Question

In the combinations of resistors shown below, calculate:

1. the resistance across AB when the switch S is open.
2. the resistance across AB when the switch S is closed.

Answer 1

a. When the switch is open, the middle connection does not join the two branches. So the circuit has two separate branches in parallel, i.e., top and bottom branches, where 12 Ω and 6 Ω resistances are in series.

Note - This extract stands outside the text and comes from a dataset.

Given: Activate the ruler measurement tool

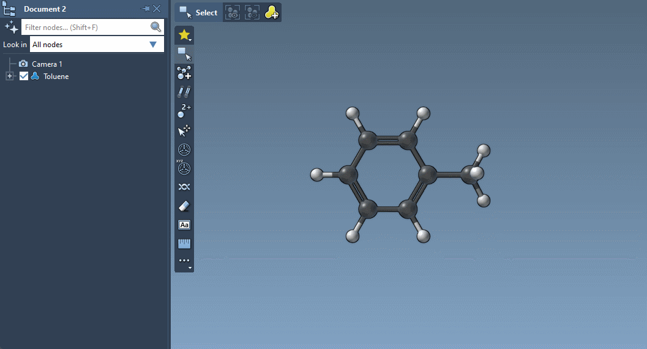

Then the net resistance of the top branch is given by,

R₁​ = 12 + 6

= 18 Ω

Now, R₁​ and R₂​ are in parallel connection, and the net resistance is given by,

`1/R = 1/R_1 + 1/R_2`

= `1/18 + 1/18`

= `2/18`

⇒ `1/R = 1/9`

R = 9 Ω

Hence, the resistance across AB when the switch S is open is 9 Ω.

b. When switch S is closed, the midpoints are connected, which rearranges the circuit into two branches of parallel resistors that are connected in series as shown below.

Then the net resistance of the left branch (containing 12 Ω and 6 Ω resistances) is given by,

`1/R_1 = 1/12 + 1/6`

= `1/12 + 2/12`

= `3/12`

⇒ `1/R_1 = 1/4`

⇒ R₁ = 4 Ω

Similarly, the net resistance of the right branch (containing 12 Ω and 6 Ω resistances) is given by,

`1/R_2 = 1/12 + 1/6`

= `1/12 + 2/12`

= `3/12`

⇒ `1/R_2 = 1/4`

⇒ R₂ = 4 Ω

Now, R₁​ and R₂​ are in series connection, and the net resistance is given by,

R = R₁​ + R_2​

= 4 + 4

= 8 Ω

Hence, the resistance across AB when the switch S is closed is 8 Ω.